The way ATF sees it, if Pfizer repatriated those funds at a foreign tax rate it estimates at 18.7%, it would result in a $13.8 billion tax--which, added to the $21.1 billion deferred tax liability, rings up at about $35 billion.
But that number is "probably a little misleading," tax and accounting consultant Robert Willens told Bloomberg--in part because there's no evidence Pfizer would ever actually return its offshore earnings to the U.S. It'll likely be able to continue evading the deferred $21.1 billion sum if its deal for Allergan goes through, though, he noted.
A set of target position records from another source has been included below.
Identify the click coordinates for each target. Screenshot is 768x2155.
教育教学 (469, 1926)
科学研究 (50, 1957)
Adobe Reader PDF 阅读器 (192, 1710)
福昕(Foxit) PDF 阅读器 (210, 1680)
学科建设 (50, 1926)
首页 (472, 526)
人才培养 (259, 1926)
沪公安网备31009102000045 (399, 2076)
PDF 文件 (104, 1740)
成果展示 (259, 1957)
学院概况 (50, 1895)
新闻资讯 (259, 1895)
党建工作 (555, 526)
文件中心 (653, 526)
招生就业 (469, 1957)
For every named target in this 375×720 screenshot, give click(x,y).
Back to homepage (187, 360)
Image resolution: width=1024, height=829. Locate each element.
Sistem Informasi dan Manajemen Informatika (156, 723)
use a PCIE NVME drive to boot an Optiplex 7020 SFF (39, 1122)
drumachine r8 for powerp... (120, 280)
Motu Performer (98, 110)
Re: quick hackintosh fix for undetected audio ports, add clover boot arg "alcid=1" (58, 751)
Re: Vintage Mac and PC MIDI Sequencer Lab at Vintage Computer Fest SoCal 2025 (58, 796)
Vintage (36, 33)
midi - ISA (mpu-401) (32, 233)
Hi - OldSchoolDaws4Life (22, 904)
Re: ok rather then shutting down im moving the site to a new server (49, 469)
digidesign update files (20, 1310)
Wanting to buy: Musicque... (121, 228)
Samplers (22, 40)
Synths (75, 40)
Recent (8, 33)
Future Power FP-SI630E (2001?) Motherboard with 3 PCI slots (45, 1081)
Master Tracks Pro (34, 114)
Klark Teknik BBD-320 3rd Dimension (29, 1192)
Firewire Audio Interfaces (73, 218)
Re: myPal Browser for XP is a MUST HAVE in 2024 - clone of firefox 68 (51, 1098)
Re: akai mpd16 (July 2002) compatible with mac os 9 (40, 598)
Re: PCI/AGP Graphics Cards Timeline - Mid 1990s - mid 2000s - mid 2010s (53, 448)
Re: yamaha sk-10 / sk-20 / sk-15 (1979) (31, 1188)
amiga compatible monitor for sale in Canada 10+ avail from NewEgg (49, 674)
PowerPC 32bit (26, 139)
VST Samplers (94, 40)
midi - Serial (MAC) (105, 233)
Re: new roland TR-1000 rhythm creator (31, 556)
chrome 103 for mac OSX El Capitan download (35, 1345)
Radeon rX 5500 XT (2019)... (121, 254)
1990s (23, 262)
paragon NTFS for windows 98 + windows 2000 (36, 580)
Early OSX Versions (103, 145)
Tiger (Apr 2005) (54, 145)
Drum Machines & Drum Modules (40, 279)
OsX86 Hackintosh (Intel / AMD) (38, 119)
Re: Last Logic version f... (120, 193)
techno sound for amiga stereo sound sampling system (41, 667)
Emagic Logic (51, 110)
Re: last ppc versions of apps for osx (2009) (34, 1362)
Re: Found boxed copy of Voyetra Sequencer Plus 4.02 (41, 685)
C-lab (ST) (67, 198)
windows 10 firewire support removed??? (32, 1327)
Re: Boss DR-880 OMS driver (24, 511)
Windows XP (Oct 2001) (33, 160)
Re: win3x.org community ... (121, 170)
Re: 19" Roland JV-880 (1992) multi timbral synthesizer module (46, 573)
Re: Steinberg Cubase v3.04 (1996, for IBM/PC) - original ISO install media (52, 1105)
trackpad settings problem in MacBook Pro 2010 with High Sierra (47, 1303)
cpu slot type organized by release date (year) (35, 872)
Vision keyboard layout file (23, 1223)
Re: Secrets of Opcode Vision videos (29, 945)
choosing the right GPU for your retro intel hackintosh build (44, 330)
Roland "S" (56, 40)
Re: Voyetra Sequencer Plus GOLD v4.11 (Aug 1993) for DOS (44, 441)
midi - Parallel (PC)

|Wharton accounting and tax professor Jennifer Blouin|
Another expert, Wharton School of Business accounting and tax professor Jennifer Blouin, told the news service that it's "quite misleading" to imply a $35 billion revenue loss to the U.S. Treasury since Pfizer's doesn't imminently owe its deferred tax liability.
"ATF thinks that in the absence of the Allergen transaction that $35 billion will be coming to the Treasury," she told the news service. "Nope, not going to happen."
Pfizer, for its part, has maintained that it needs the move--and the lower tax rate it affords--to stay competitive with its peers. And the merger is "not structured to move jobs out of the United States, where we conduct the majority of our research," spokeswoman Joan Campion told Bloomberg. Instead, it'll create a "global, R&D-focused company."